▶ What to work on
Please print the rows word for word, starting at the line that contains "At what (x,y)" and ending at the line that contains "(197, 124).", with both of those lines included. Leave the pictures out.

▶ Exercise inputs
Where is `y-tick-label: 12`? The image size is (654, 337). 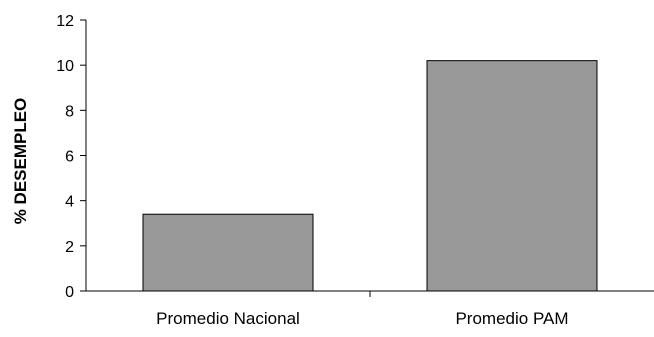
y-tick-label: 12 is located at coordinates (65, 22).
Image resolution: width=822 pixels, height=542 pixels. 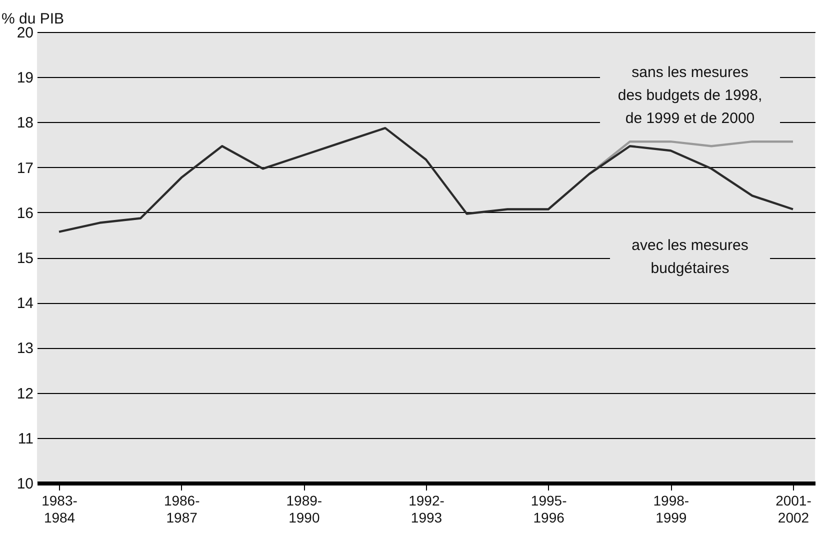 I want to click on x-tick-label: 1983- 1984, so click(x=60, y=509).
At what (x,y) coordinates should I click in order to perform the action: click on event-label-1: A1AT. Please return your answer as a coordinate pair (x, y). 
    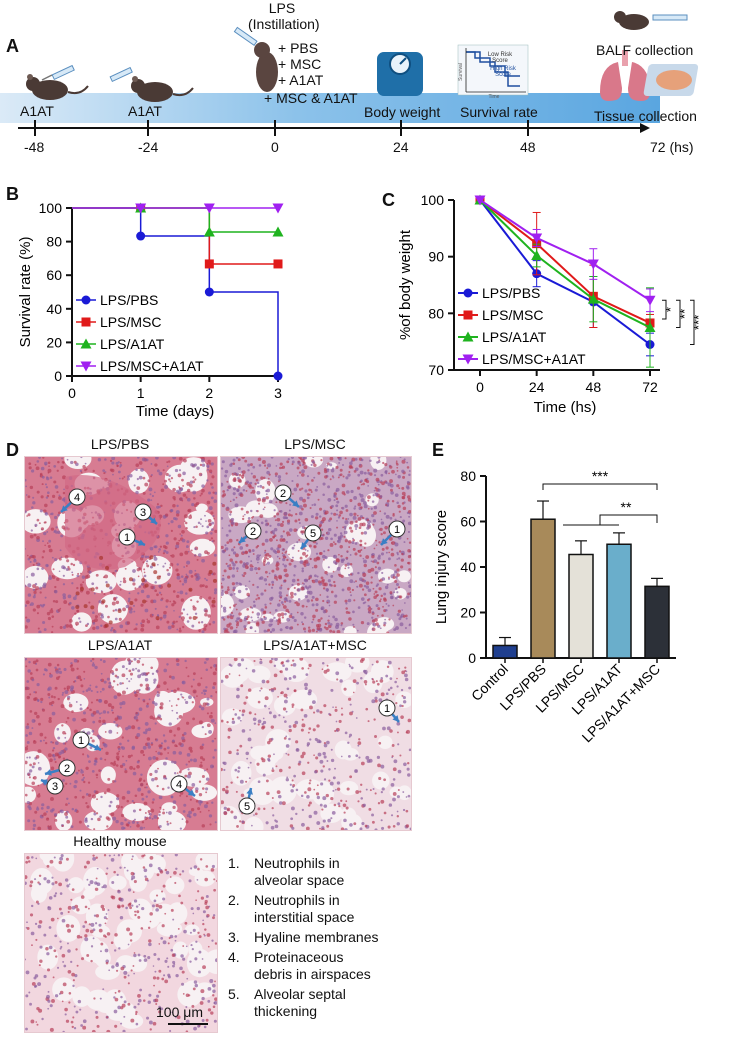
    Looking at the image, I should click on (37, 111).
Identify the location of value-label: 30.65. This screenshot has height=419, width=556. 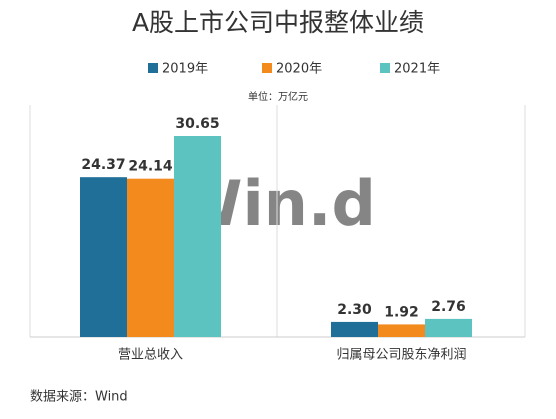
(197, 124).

* * *

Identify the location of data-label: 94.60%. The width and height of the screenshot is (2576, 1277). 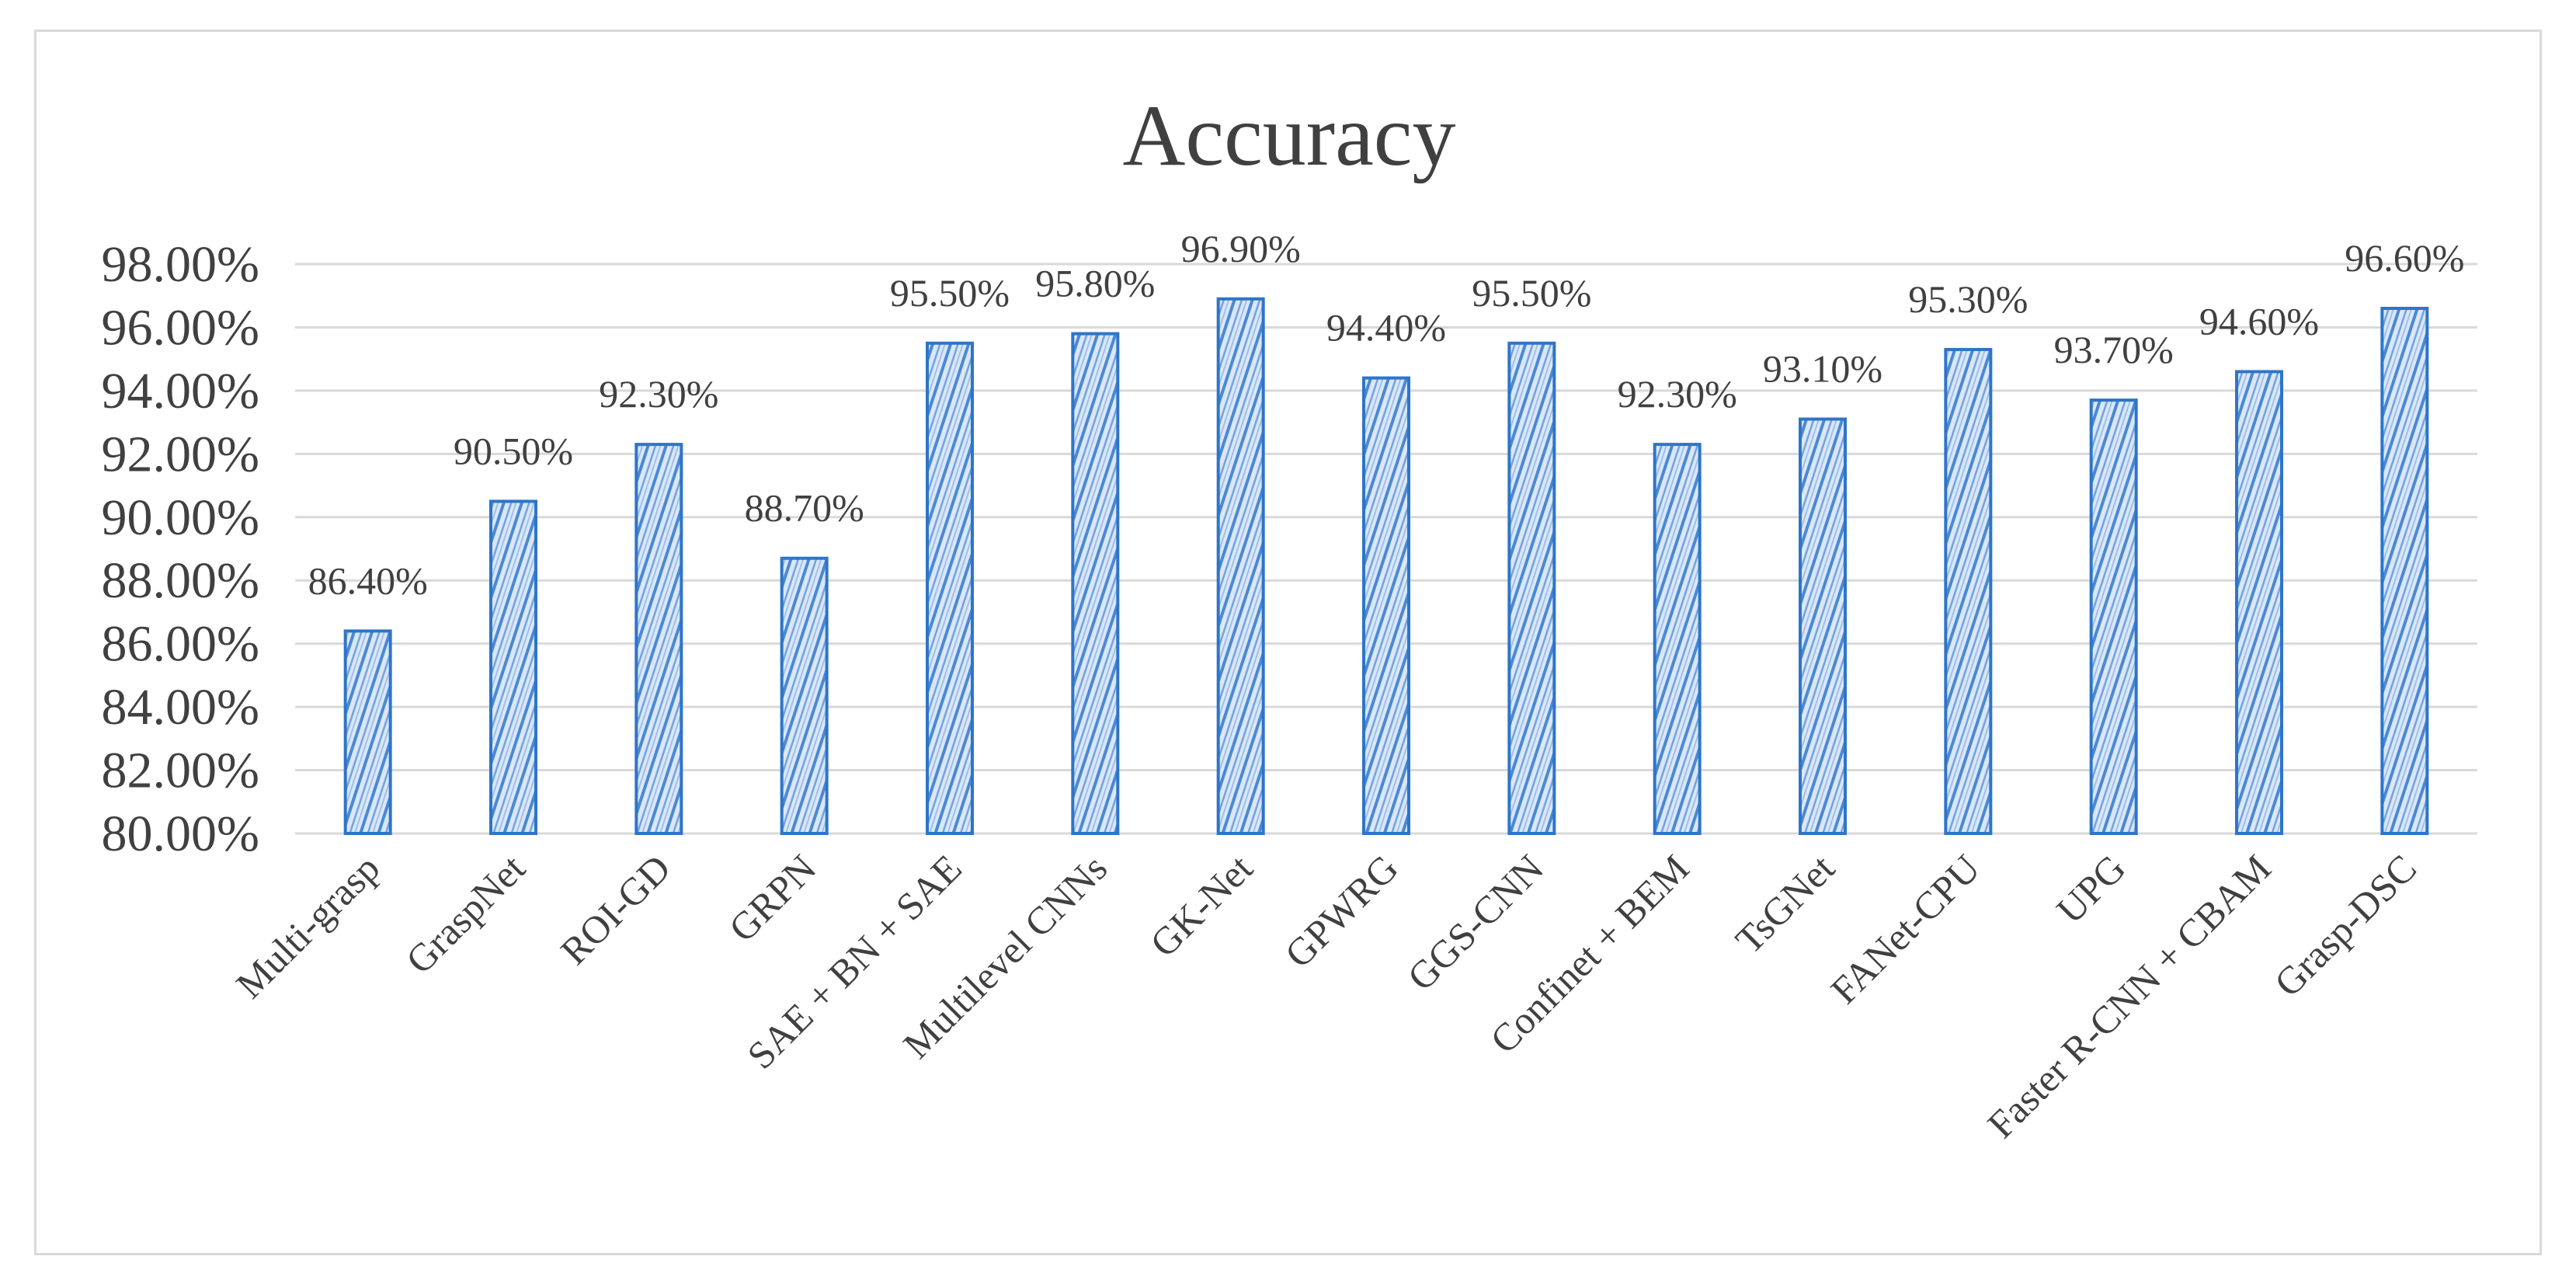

--

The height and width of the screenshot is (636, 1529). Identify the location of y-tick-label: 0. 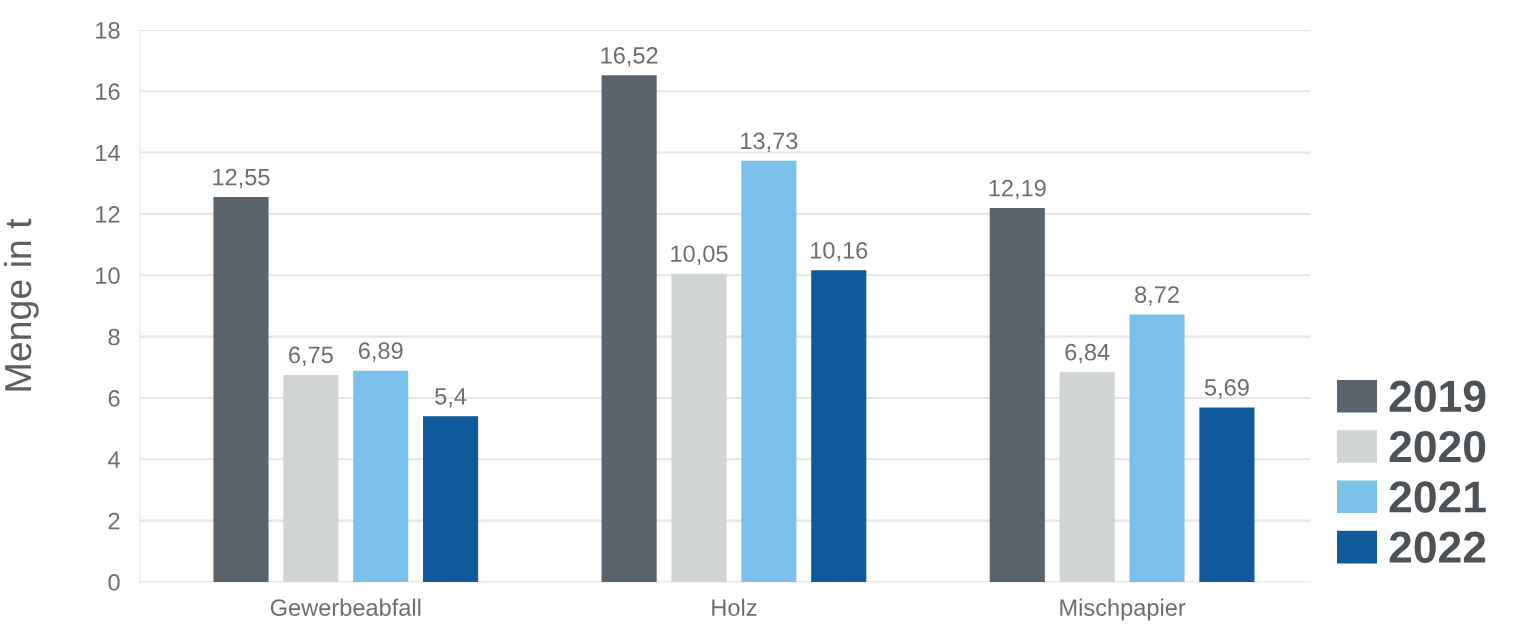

▶ Exercise solution
At what (x,y) coordinates should I click in order to perform the action: click on event-label-1: A1AT. Please return your answer as a coordinate pair (x, y). 
    Looking at the image, I should click on (37, 111).
Identify the location of value-label: 30.65. This screenshot has height=419, width=556. 
(197, 124).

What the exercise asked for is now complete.